During his adolescence, Ever still shows signs of being mired in the traumas of his childhood. He is given to violent outbursts, struggles in school and in his personal relationships, and engages in substance misuse that is common in both his family and his community. His first real act of positive self-identification is joining the military, and although it is pointed out to him that the United States military has not always been friendly to Indigenous peoples, Ever sees his service as an extension of Kiowa warrior traditions, as a nod to the Kiowa men who fought in World War II, and as source of stability and healthy habits. He also eschews the idea that states and governments dictate the lives of Indigenous people, and in embracing the military he also embraces agency and self-determination: No one (and no system) is in charge of Ever except for Ever himself.

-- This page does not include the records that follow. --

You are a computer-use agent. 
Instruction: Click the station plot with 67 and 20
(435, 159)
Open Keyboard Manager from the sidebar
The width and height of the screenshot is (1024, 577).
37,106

In addition to Ever’s military service, Ever comes increasingly to build a sense of identity rooted in Indigenous culture. In this way, he maintains the connections first forged by grandparents Lena and Victor. Through working at powwows, but more importantly through participating in the Gourd Dance and by teaching his children about their Kiowa heritage, Ever roots himself into an Indigenous community with traditions going back thousands of years. Here, too, the narrative shares an intertextual moment with texts like N. Scott Momaday’s House Made of Dawn, for the development of cultural identity is an important piece of that era’s motifs and themes.
In addition to the importance of Indigenous tradition and ceremony to Ever’s identity development, he also finds a greater sense of self through the work that he does with at-risk youth. He helps young men like Leander find alternatives to their unhealthy and ultimately re-traumatizing behavioral patterns and comes to see himself as a strong mentor. Although his first mentorship role is eliminated after the organization he works for loses funding, Ever ultimately finds a job working with young, Indigenous children in need that has a good salary and benefits. This job enables him to help maintain his household after purchasing his own Cherokee home. His interest in helping at-risk young people, and the extent to which that role comes to be central to his identity, also helps Ever find and maintain stability.
Ever will also understand himself as a devoted and caring father. This trait stems from both his mother Turtle and grandmother Lena, but there is a sense in which Ever rises to the challenges of parenting because of his wife’s inability to do so, and because he understands the signs of early trauma in his own children. Ever works tirelessly to support them, teaches them both coping mechanisms to help control their anger and how to see themselves as part of a long tradition of Kiowa and Cherokee people, and gives them the love that he never saw from his father and that his children never experienced with their mother. Ultimately, in spite of his early, traumatic experiences, Ever’s identity is built from strong family bonds, resilience, and a dedication to helping his community.